Walking is a slow running
When I thought the last time about how to start running when overweight, I knew this time it has to be different. So I changed a lot. I totally re-worked my strategy.
When you are just starting out, it is important to take things slow. Running too hard, too fast, or for too long can lead to injuries, and we want to avoid that. Instead, focus on building up your endurance by walking first.
You can start by walking for 20 minutes a day, and then gradually increase the time. How I start was exactly like that. I told my family “I’m going for a walk”. And I just walked around the block for ~25 minutes. After a week, I increased it to more than 30 minutes and so on.

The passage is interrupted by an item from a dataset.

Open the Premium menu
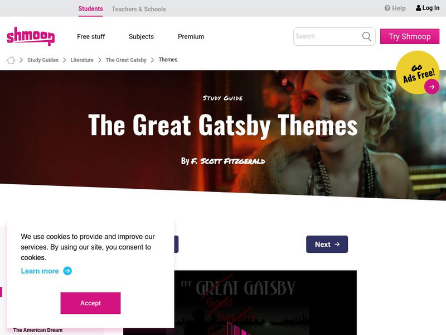click(x=191, y=37)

I progressed by adding small workouts to my routine. And I also began wearing sportswear in order to prepare my mind and body for a new state of being. And that I’m a sportsman.
Listen to your heart
This is a metaphor, of course. But running can be tough on your body, especially if you are overweight. It is important to listen to your body and pay attention to the signs that it is giving you. If you are feeling pain, stop running and rest.

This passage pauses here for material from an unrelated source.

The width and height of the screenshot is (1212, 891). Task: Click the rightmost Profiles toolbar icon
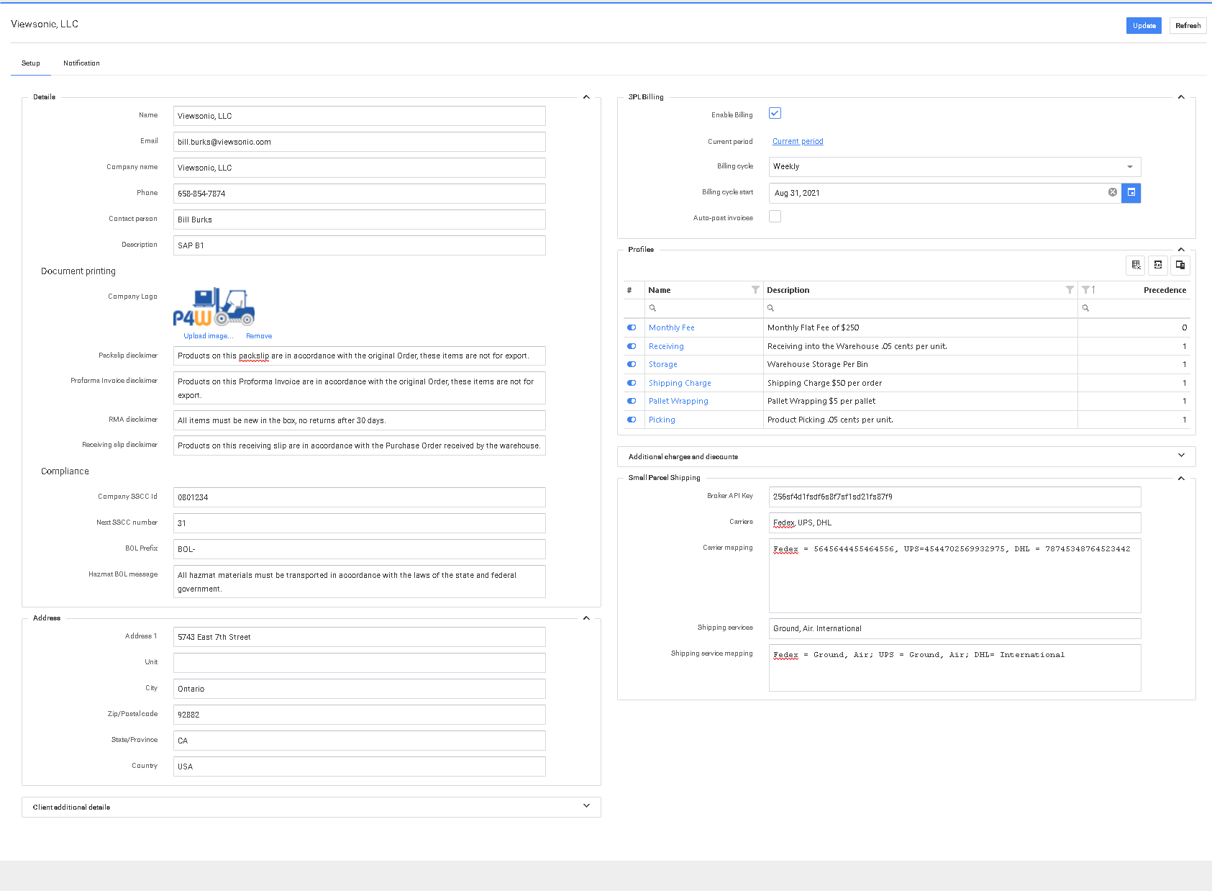1180,266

What helped me a lot was using sports trackers and especially smartwatches. We live in a wonderful time where technology can help us to be healthier. I use my watch to track my heart rate, and I make sure to keep my heart in the safe range.
When I decided to start running, I made an excel sheet. Then every day I wrote how many minutes I ran, my average heart rate, distance, etc. This really helped me to see my progress and keep motivated.
I also enjoy going over the run note in the evening and, in particular, looking at the map. All that helps me stay motivated.
If you take anything from that paragraph, it’s: always track!
Running plan for obese beginners
Now that you have built up your endurance by walking, it is time to start running!
But before you begin, it is important to create a running plan. This will help you to avoid failure and set realistic goals.
If you’re starting from scratch, I recommend doing 30 seconds of running followed by 90 seconds of walking. Repeat this week, which entails 5 runs for 10 to 15 minutes each.
The following week, you can increase your running time to 60 seconds and decrease your walking time to 60 seconds. Repeat this for the next two weeks.
After that, you can start running for two minutes and walking for 30 seconds. Remember to listen to your body and take rest days as needed!
If you do not feel you are ready for the full run, do not stop here. Do not give up. Just take your time and repeat!
Now start running when you’re overweight
After all of this, you are finally ready to start running!
Remember to warm up before you begin, and start with a slow jog. You can gradually increase your speed as you go.
Beginners should start with 5-10 minute sessions. I propose not exceeding even if you feel ready. You’ll thank me for the next day 🙂 To begin, you will not be tired and secondly, you will not be scared to run again.
Do not forget to cool down after your run, and stretch your muscles!
Running overweight might be difficult, but it is definitely worth it. You’ll discover that you can’t live without running once your attitude about exercise has altered to the runner.
If you want to succeed this time rather than fail, don’t make the same mistakes I did. Because we fat people will be pushing ourselves more than others. And since we will be struggling and doubting ourselves more, there has to be something that can help us push through our difficulties.
I don’t recommend combining start running overweight and a new diet. The time for your new diet, on the other hand, will come later. So much self-denial would be tough to endure, and few of us are capable of doing so.
Every time you reach a goal, no matter how small, make sure to reward yourself! This will help you stay motivated and on track.
After I analyzed my failures, I realized I had never rewarded myself before.
So, after my first run, I went out and bought myself a new running outfit. It felt great to finally have some decent running clothes!
And after every week or two of successful running, I would give myself a small present. It could be something as simple as a new book or a piece of running gear.